Sixteen members from the school’s the History Bowl team traveled to Washington, D.C. under the guidance of history teacher Matt Torrens late last month.
The JV A team included sophomores Grant Chen, Sean Chen, Jason Hong, Sathvik Kaliyur, Jeffrey Ma and Brandon Wang; the JV B team included sophomores Vincent Cheng, Stephanie Ma and Connor Oaklander and freshman Winston Liu and Nirmik Tambe; the varsity team included senior captain Tiffany Huang, junior captain Kiran Rachamallu and juniors Sarah Meng, Anson Tong and Anuj Changavi.
Segregated by grade, all three teams qualified individually for the national tournament at three earlier regional tournaments.
The varsity team went 3-2 in the preliminary matches and 5-0 in the bracket matches, but lost a tiebreaker to Gilman High School and was eliminated from the tournament. The JV B team went 2-3 in the preliminary matches, 2-3 in the brackets and did not make the playoffs.
“A lot of our matches were really close, where we lost by only 10 to 20 points,” Cheng said. “It all came down to nerves and buzzers.”
The JV A team went 5-0 in preliminaries, 5-0 in brackets, before their fifth-place finish. Kaliyur said that their worst loss was 460-130 against Adlai Stevenson High School from New York, which was “one-man-carried” to first place.
The national History Bowl tournament was held in conjunction with four other tournaments: the U.S. History Bee, the History Bee, the Geography Olympiad and the Geography Bowl.
Because the tournaments were not held concurrently, many Saratoga students chose to partake in multiple events. Oaklander placed 16th nationally in the Geography Olympiad and Hong placed ninth nationally in the History Bee semifinals.
In addition, Torrens won the national History Bee and Bowl Coach of the Year award.
This year’s finish has been the best since 2015, when the Saratoga varsity team won first place at nationals. Rachamallu attributed the strength of this year’s finish to the presence of many strong members and the well-rounded composition of the teams.
“We have a person to cover every aspect of history from ancient history to world history to art history to political history,” Rachamallu said. “It makes us different from many other top teams, almost 40 percent of which have to rely on a single person.”
Rachamallu said that next year, the History Bowl team will work on team cohesion. Additionally, Rachamallu is concerned about the lack of new members on the team.
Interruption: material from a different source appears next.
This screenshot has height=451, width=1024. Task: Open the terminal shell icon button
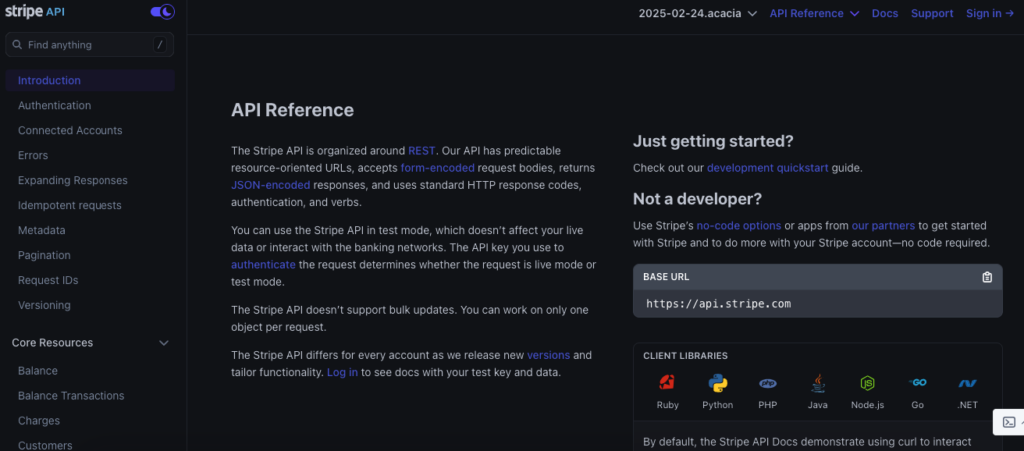(1009, 422)
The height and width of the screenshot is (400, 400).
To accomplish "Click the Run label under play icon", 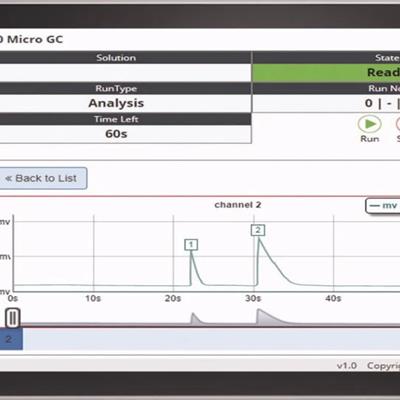I will click(370, 139).
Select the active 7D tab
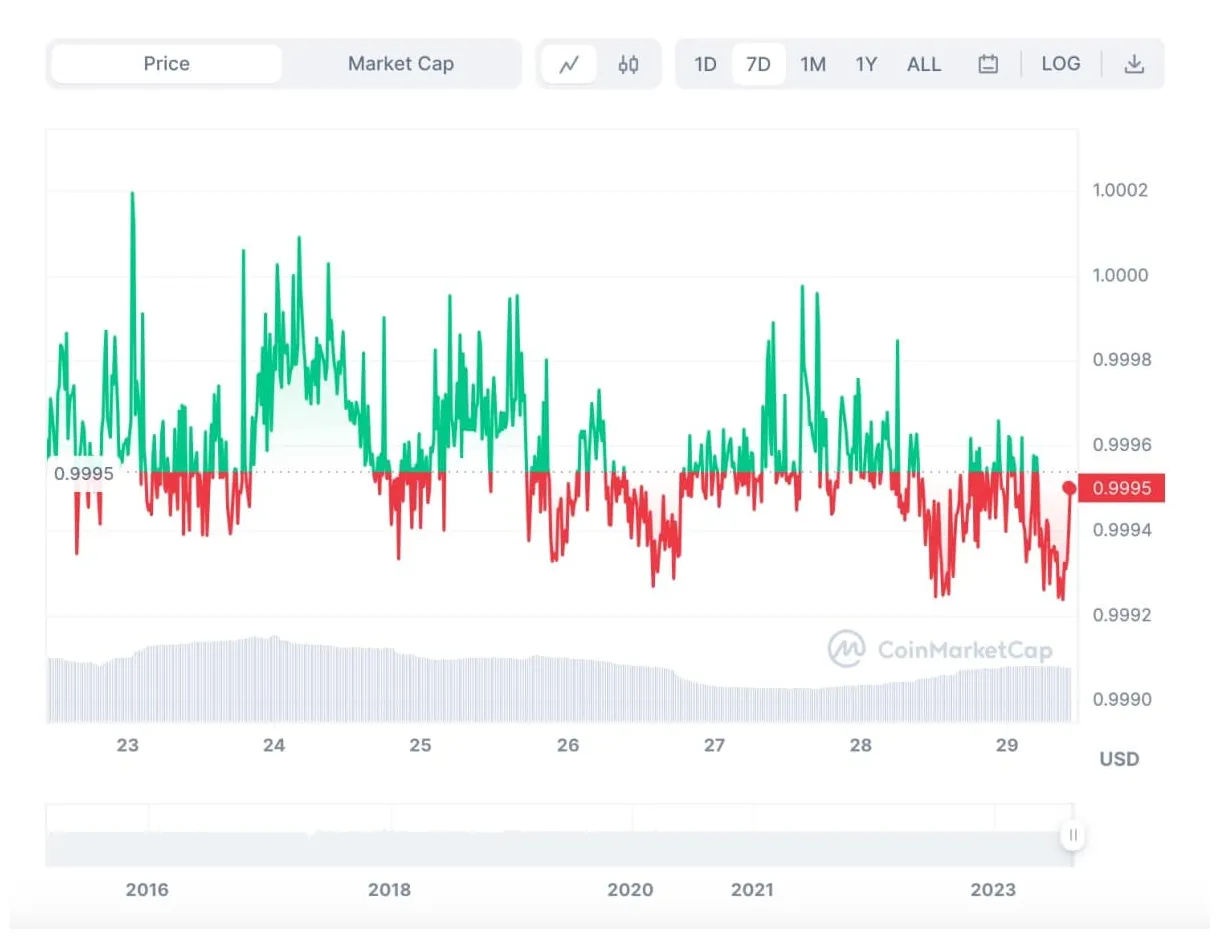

Although the team will only lose one senior to graduation, the lack of new freshmen this year will soon compromise its strength.
Despite their strong collective scores, sophomore Grant Chen said that the History Bowl team runs mostly on individual passion for history. The History Bowl team only practices together for two hours weekly.
Nevertheless, the team is still tightly bonded. Members share inside jokes in the hallways and play Protobowl, an online Quiz Bowl client, in the library.
“When someone else might just browse the internet, we play Protobowl and read Wikipedia,” Chen said. “When we meet, we don’t just practice. We share jokes and memes as well.”